Él la saludó, ella le respondió algo.

Caminó hacia ella con los ojos cerrados. Se sentía feliz de vivir, pero al mismo tiempo estaba dispuesto a morir en el acto. El calor de la mujer le acariciaba. Y de pronto descubrió que para saborear aquella sensación desconocida, esa sensación de felicidad que no había conocido antes, no hacía falta la vista, ni las palabras ni los pensamientos.

Ella le preguntó algo, y él respondió, siguiéndola por el pasillo oscuro y cogiéndole la mano como si fuera un niño que temiera perderse en medio de la multitud.

«¡Qué pasillo tan ancho! -pensó Nóvikov-. Por aquí pasaría un tanque KV.»

Entraron en una habitación con una ventana que daba a la pared ciega del edificio vecino.

En la estancia había dos camas, una con una sábana gris y una almohada arrugada y plana; la otra con un cubrecama de encaje blanco y una montaña de cojines mullidos. Sobre la cama blanca había colgadas postales de felicitación de Año Nuevo ilustradas con hombres apuestos vestidos de esmoquin y pollitos saliendo del cascarón.

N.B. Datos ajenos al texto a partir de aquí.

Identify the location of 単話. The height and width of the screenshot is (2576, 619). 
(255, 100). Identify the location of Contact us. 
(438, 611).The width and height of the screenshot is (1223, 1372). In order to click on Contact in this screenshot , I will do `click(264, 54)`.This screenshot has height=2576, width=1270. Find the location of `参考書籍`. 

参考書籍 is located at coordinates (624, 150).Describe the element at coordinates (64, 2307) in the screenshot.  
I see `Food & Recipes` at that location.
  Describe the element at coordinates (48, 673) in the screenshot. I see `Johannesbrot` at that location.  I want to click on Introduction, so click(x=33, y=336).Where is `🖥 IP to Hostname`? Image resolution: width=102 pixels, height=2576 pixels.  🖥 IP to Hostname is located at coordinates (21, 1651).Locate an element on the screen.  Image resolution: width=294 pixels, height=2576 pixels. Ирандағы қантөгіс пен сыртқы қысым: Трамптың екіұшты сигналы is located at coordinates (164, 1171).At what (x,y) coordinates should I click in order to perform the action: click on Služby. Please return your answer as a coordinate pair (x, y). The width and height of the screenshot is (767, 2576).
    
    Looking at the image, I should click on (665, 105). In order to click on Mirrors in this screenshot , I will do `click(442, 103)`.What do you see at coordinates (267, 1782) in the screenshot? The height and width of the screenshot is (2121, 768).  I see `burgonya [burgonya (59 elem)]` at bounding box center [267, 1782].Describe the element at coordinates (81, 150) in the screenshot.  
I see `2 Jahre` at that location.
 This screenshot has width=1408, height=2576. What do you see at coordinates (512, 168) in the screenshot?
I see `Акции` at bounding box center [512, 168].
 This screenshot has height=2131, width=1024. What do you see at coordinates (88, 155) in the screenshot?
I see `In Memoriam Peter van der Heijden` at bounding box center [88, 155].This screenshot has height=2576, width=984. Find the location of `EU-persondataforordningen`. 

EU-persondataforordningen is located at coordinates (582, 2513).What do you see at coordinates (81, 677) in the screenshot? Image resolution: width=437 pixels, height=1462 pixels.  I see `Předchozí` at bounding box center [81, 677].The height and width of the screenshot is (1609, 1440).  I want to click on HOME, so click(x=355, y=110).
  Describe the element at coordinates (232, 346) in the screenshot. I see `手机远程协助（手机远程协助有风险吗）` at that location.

En el rincón de la mesa, cubierta de rollos de papel de dibujo, había una botella de aceite, un trozo de pan y media cebolla de aspecto lánguido.

– Yevguenia… -dijo él.

La mirada de la mujer, de ordinario irónica y observadora, tenía en aquel momento una expresión particular, extraña.

– ¿Tiene hambre? -le preguntó-. ¿Acaba de llegar?

Parecía querer destruir aquel sentimiento nuevo que había surgido entre los dos y que ya era imposible de romper. Él había cambiado, ya no era el mismo; aquel hombre al que habían confiado cientos de soldados y sombrías máquinas de guerra tenía ahora los ojos implorantes de un muchacho infeliz. Ella se sentía confusa ante aquella incongruencia, quería mostrarse condescendiente, compadecerle, olvidar su fuerza. Su felicidad era la libertad. Pero ahora la libertad la estaba abandonando y aun así, se sentía feliz.

– Pero bueno, ¿tan difícil es de comprender? -dijo Nóvikov de repente.

Y una vez más dejó de percibir sus propias palabras y las de ella. De nuevo se adueñó de él un sentimiento de felicidad y, junto a éste, otro sentimiento vinculado de alguna manera al primero: su disposición a morir en aquel preciso instante. Ella le rodeó el cuello con los brazos, y sus cabellos como agua tibia le tocaron la frente, las mejillas, y entre la penumbra de sus cabellos esparcidos, él pudo ver los ojos de Yevguenia.

El tenue susurro de su voz apagó el fragor de la guerra, el rumor de los tanques…

Por la noche bebieron agua caliente y comieron un poco de pan.

– Nuestro oficial se ha olvidado de lo que es el pan negro -dijo Yevguenia.